During the session, you want to treat them as though they are your only client.
Even if you have a roster full of paying clients, go above and beyond to deliver insane value on your strategy call.
While of course, you won’t get everyone who does a free session to enroll in a paid offer, the odds are much higher.
Plus, you’re putting a lot of goodwill into cultivating relationships with your audience and they’ll likely share it with others as well.
3. Clubhouse Offer Only Strategy
One thing I can’t stress enough when it comes to selling online products is urgency.
Without a firm deadline and sense of urgency, people won’t take action on your offer. That’s why you (and everyone else) have items in your Amazon Wishlist that have been sitting there for months or years without purchasing.
But when you have a limited time window, it gets people into action mode.
For example, a few creators I know pitch a middle-priced offer ($297 to $497 roughly) for people who joined their room.
Here’s the catch - it’s only available for 24 hours to the people who are in your room.
My only piece of advice with this strategy is to not say an offer is going to be live for 24 hours and then extend it (or offer to more people). This kind of marketing tactic gives digital marketing a bad name and you’ll lose tons of trust with your audience.

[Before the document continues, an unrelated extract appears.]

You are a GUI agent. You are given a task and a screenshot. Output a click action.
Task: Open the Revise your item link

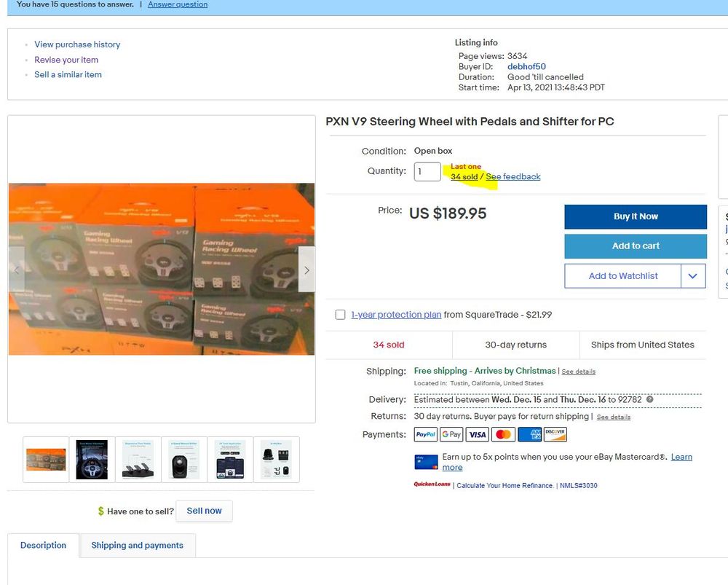coord(66,60)
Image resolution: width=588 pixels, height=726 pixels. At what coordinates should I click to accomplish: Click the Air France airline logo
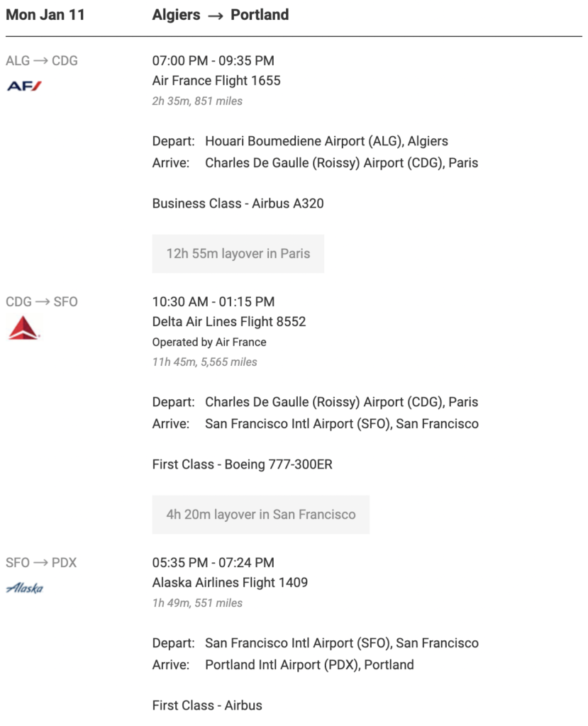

Always be integral with your offers!
4. Assess and Analyze (Listen and Learn Strategy)
Clubhouse is a goldmine to learn about your audience.
While a lot of people used to go stalk Facebook groups and forums, Clubhouse is a much better way to learn more about your ideal clients.
This strategy is all about learning more than anything else.
While I make a direct pitch in the first strategy, this one is great for people who are just starting out. If you’re not yet locked in on who your audience is and what they need, use this strategy first.
You can host rooms or join others on related topics and simply listen and take notes. Learn what is holding people back and identify their goals, problems, and anything else that is relevant. This will then help you to create free and paid offers that speak directly to your audience.
Once you have enough information about your market, then you can create an offer that they want and need.
5. LinkedIn Strategy
The final strategy to turn your Clubhouse popularity into other forms of your business is using LinkedIn.
While often forgotten about in the myriad of social media platforms, it’s a hidden goldmine for so many entrepreneurs.
The users of LinkedIn often have a much higher income than most platforms (like Instagram) and offer something most platforms don’t. With LinkedIn, you can see who viewed your profile and then reach out to them directly (unlike Facebook, TikTok, etc.)
Once you see who views your profile, you can set up a messaging funnel to keep the conversation going.
In one of your first messages, make sure to thank them and also ask if Clubhouse was a referral source in finding your profile. Some people in my Clubhouse rooms have said 50% of people come straight from Clubhouse!
From there, you can invite them to a monthly community call where they need to enter the email. Or, you can do Linked Lives to share more value and then invite them to join your email list as well.
Clubhouse is surging in popularity and can’t recommend it enough. Test out several of these options as there is no one right way and it is 100% dependent on you and your audience.
But don’t just grow your presence on the platform without also growing your email list too.
Remember, the money is still in the list!
It all starts with taking your followers and turning them into subscribers. But don’t forget to also provide insane value in each room and use one or several of these strategies to keep growing your email list.
Then, set up a regular schedule and reward your subscribers from time to time to keep them excited to be a part of your community.